Am seltensten tauschen sich die Belegschaften über Diversitäts-, Gleichstellungs- und Inklusionsfragen sowie zu Rassismus und Antisemitismus aus. Diese Themengebiete werden jeweils nur in 18 Prozent der Unternehmen häufiger besprochen.

Themen rund um die Migrationspolitik werden ebenfalls häufig innerhalb der Belegschaften diskutiert, in Ostdeutschland mit annähernd 62 Prozent noch mal stärker als in Westdeutschland (knapp 41 Prozent), wo dagegen der Klimawandel und die Klimapolitik etwas häufiger als an ostdeutschen Unternehmensstandorten erörtert wird. Dabei gehen diese Ost-West-Unterschiede weniger auf die spezifische Wirkung einer west- oder ostdeutschen Unternehmenskultur zurück als auf eine unterschiedliche Branchenstruktur und die jeweiligen Unternehmensgrößen.

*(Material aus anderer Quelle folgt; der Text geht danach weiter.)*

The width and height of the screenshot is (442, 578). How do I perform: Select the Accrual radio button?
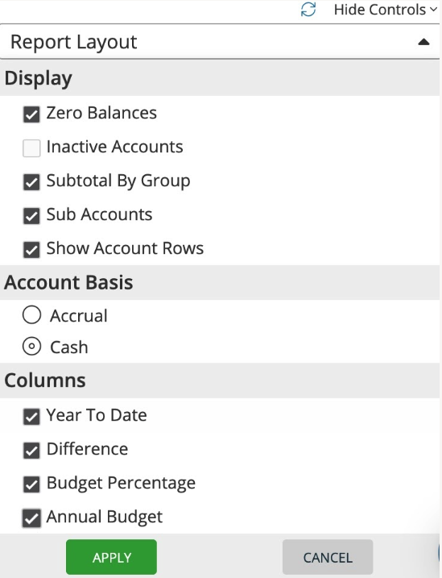[x=31, y=315]
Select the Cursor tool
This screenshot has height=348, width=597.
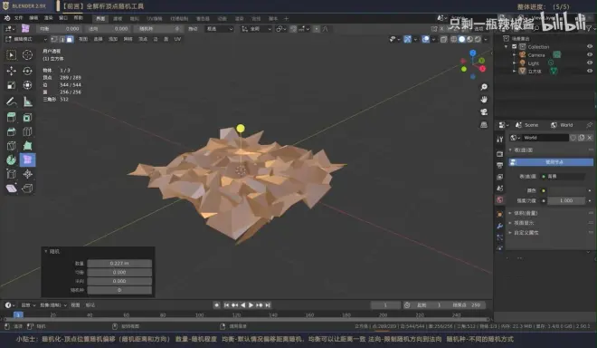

Gesellschaftspolitische Diskussionen führen selten zu schlechterer Arbeitsatmosphäre

Obwohl also die Belegschaften häufig über gesellschaftliche und politische Vorkommnisse sprechen, nehmen weder die Personalverantwortlichen noch die Mitarbeiter selbst die Auswirkungen solcher Diskurse als schädlich für die Arbeitsatmosphäre wahr. So scheinen Spannungen, die durch Meinungsverschiedenheiten zu Themen wie Migration, Klimawandel oder Gleichstellung entstehen, bislang in den Belegschaften die Ausnahme zu sein.

Selbst eine stark abweichende Meinung zu gesellschaftspolitischen Themen führt in der Regel nicht zu einer Ausgrenzung im Kollegenkreis.

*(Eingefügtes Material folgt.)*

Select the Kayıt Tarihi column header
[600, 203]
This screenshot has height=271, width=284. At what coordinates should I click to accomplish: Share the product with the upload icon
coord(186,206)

Das gilt allerdings nur, solange wirtschaftliche Stabilität im Unternehmen herrscht. Machen sich Beschäftigte dagegen Sorgen um die wirtschaftliche Lage ihrer Firma, nimmt der Anteil derjenigen zu, die einen negativen Einfluss gesellschaftspolitischer Diskussionen auf das Betriebsklima bemerken.

Maßnahmen der Betriebe zum Umgang mit gesellschaftspolitischen Auseinandersetzungen

Zudem gehen rund sechs von zehn Personalleitern davon aus, dass die Relevanz gesellschaftspolitischer Themen für Diskussionen im Unternehmen in den nächsten fünf Jahren steigen wird; in größeren Unternehmen liegt die Rate sogar bei fast 70 Prozent. Mit einer Entspannung rechnen nicht einmal 2 Prozent der Personalverantwortlichen.

Gleichwohl fühlen sich 42 Prozent der Unternehmen gut aufgestellt, sollten derartige Debatten künftig zu vermehrten Spannungen in der Belegschaft führen. Dies dürfte daran liegen, dass bereits heute die meisten Unternehmen Maßnahmen etabliert haben, um mit gesellschaftspolitischen Auseinandersetzungen im Betrieb umzugehen. Einen besonderen Fokus legen sie in diesem Kontext auf die Förderung des Zusammengehörigkeitsgefühls (Grafik):

Knapp 60 Prozent der Unternehmen setzen auf Teambuildingmaßnahmen, weil sie hoffen, so die Diskussionskultur selbst in der Auseinandersetzung mit konfliktreichen Themen positiv beeinflussen zu können.

So viel Prozent der Unternehmen haben diese Maßnahmen ergriffen, um mit gesellschaftspolitischen Diskussionen in der Belegschaft umzugehen Download: Grafik (JPG) herunterladen Grafik (EPS) herunterladen Tabelle (XLSX) herunterladen

Die zweithäufigste Maßnahme ist das Benennen einer Ansprechperson, an die sich Betroffene im Konfliktfall wenden können – fast jedes zweite Unternehmen bietet so eine Anlaufstelle an. In mehr als 40 Prozent der Unternehmen äußert sich die Geschäftsführung öffentlich zu gesellschaftspolitischen Themen, genauso häufig existiert ein Diskussions- oder Verhaltenskodex, der beispielweise das Tragen von Kleidung mit provozierendem Parteibezug untersagt.

Mit knapp 28 Prozent bietet ein kleinerer Anteil der Firmen Weiterbildungen für Führungskräfte an, in denen sie Herangehensweisen zur Streitschlichtung erlernen. Weiterbildungen und Expertenvorträge für Mitarbeiter rund um das Thema wertschätzende Diskussionskultur praktiziert rund jedes siebte Unternehmen.